Guitar Ray & The Gamblers are an Italian blues band founded in 2002. Since 2006, the band members have consisted of Ray Scona on vocals and guitar, Gab D on bass guitar, Henry Carpaneto on piano and Marco Fuliano on the drums. The core of the band is Ray Scona, guitarist and singer, born in 1963 in Chiavari (Genova). Scona began playing at the age of thirteen, and—30 years later—still carries his first Fender Stratocaster on tour.

History 
The band members began collaborating with other blues performers in 2002, when they toured with Sonny Rhodes, Keith Dunn, Bill Thomas, Paul Orta and Johnny Sansone until 2004. The year the tour ended, Otis Grand produced The Gamblers' first two albums: New Sensation and Poorman Blues. In 2005 the band met Jerry Portnoy and began a collaboration that lasted for another two tours. In 2007 they contributed to the album “Hipster Blues” by Otis Grand and took part in his tour through Norway and Poland. In December 2009 the band began its first European tour as "Guitar Ray & The Gamblers," traveling through Germany, Belgium, France and Denmark.

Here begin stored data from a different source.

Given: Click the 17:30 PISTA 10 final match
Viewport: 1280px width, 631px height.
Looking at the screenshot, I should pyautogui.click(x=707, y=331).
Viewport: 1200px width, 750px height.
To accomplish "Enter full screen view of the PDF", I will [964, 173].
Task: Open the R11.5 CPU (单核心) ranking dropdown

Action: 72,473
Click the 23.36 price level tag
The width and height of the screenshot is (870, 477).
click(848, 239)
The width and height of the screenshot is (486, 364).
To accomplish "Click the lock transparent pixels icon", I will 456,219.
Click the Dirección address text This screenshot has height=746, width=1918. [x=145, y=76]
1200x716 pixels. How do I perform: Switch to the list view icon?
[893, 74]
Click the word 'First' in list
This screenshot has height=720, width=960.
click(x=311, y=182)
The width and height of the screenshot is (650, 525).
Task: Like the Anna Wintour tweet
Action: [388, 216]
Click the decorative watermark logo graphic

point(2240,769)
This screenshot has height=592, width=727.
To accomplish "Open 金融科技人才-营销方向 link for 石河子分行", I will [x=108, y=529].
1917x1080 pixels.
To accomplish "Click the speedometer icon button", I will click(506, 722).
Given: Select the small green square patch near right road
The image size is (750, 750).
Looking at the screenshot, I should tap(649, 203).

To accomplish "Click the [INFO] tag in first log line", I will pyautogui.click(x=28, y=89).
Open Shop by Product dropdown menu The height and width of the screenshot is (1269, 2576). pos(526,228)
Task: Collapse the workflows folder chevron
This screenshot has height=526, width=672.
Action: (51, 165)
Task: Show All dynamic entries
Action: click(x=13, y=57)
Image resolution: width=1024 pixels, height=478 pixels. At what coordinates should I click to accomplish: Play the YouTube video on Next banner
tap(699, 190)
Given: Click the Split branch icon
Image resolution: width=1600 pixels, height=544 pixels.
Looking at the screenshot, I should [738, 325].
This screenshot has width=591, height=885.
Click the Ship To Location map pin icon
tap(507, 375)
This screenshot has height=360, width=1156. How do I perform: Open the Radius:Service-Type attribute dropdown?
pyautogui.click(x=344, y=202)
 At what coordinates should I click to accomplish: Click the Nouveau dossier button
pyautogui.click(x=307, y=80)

In 2010, the band toured with Paul Reddick and Canadian singer-songwriter Roxanne Potvin through France, Belgium, Denmark, Germany, Austria and Italy. In June of that year, at a festival in France, the group met Lea Gilmore, who invited the Gamblers to tour Europe with her.
  
That same year the band met bluesman Big Pete Pearson and began an intense collaboration. The band took part in three European tours with Pearson; two in 2011 and one in 2012. The Gamblers also played on Choose, a traditional blues album Pearson released in 2012.

In summer 2012 the band performed in Fabio Treves’ summer tour, and has since been collaborating with musicians including Jerry Portnoy, Big Pete Pearson, Keith Dunn, Otis Grand, Paul Reddick, and Lea Gilmore. They have played many blues festivals.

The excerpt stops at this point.